Among the lines of data below, reproduce only those from the one with "GQ75管式离心机 (256, 414)" through the one with "Odrzuć wszystkie [button] (922, 2539)", exactly as they stand, both ends included.

== SOURCE RECORDS ==
:::

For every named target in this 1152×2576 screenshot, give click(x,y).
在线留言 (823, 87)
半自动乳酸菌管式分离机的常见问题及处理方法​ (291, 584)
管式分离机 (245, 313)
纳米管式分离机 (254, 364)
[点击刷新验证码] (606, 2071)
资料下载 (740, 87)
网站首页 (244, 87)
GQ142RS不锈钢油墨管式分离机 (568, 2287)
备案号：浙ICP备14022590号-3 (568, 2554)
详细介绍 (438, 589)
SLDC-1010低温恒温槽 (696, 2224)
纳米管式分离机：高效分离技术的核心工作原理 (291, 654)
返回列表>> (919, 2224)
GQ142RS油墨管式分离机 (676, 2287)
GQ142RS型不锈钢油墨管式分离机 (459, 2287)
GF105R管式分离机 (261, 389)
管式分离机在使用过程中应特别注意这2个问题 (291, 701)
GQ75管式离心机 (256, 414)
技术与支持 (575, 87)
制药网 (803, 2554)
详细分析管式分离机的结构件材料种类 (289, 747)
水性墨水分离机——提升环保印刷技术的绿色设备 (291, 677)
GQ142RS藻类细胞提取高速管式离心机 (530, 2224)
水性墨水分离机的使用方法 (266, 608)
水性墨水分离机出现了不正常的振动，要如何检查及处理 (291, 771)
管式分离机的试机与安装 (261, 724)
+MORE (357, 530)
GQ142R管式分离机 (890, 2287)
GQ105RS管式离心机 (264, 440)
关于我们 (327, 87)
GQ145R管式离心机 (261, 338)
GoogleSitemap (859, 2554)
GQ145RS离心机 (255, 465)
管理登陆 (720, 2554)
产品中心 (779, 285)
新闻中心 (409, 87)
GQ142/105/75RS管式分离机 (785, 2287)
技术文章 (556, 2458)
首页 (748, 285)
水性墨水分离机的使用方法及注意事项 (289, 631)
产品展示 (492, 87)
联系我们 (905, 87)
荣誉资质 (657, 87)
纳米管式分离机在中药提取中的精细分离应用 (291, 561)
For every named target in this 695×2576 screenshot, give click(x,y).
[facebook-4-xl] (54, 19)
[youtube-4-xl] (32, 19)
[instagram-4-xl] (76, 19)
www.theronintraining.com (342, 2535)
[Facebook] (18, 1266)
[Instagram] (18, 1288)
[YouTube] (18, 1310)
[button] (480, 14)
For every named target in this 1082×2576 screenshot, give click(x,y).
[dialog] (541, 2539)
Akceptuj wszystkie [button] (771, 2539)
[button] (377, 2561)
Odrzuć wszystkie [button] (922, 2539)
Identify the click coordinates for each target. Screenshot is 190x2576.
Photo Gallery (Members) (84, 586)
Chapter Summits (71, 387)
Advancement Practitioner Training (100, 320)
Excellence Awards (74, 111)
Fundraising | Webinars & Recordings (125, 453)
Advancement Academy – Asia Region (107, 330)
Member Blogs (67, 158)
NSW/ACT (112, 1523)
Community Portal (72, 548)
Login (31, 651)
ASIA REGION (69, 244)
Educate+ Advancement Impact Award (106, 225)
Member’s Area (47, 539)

:::

== ANSWER FOR THE TASK ==
GQ75管式离心机 (256, 414)
技术与支持 (575, 87)
制药网 (803, 2554)
详细分析管式分离机的结构件材料种类 (289, 747)
水性墨水分离机——提升环保印刷技术的绿色设备 (291, 677)
GQ142RS藻类细胞提取高速管式离心机 (530, 2224)
水性墨水分离机的使用方法 (266, 608)
水性墨水分离机出现了不正常的振动，要如何检查及处理 (291, 771)
管式分离机的试机与安装 (261, 724)
+MORE (357, 530)
GQ142R管式分离机 (890, 2287)
GQ105RS管式离心机 (264, 440)
关于我们 (327, 87)
GQ145R管式离心机 (261, 338)
GoogleSitemap (859, 2554)
GQ145RS离心机 (255, 465)
管理登陆 (720, 2554)
产品中心 (779, 285)
新闻中心 (409, 87)
GQ142/105/75RS管式分离机 (785, 2287)
技术文章 (556, 2458)
首页 (748, 285)
水性墨水分离机的使用方法及注意事项 (289, 631)
产品展示 (492, 87)
联系我们 (905, 87)
荣誉资质 (657, 87)
纳米管式分离机在中药提取中的精细分离应用 (291, 561)
For every named target in this 695×2576 screenshot, give click(x,y).
[facebook-4-xl] (54, 19)
[youtube-4-xl] (32, 19)
[instagram-4-xl] (76, 19)
www.theronintraining.com (342, 2535)
[Facebook] (18, 1266)
[Instagram] (18, 1288)
[YouTube] (18, 1310)
[button] (480, 14)
For every named target in this 1082×2576 screenshot, give click(x,y).
[dialog] (541, 2539)
Akceptuj wszystkie [button] (771, 2539)
[button] (377, 2561)
Odrzuć wszystkie [button] (922, 2539)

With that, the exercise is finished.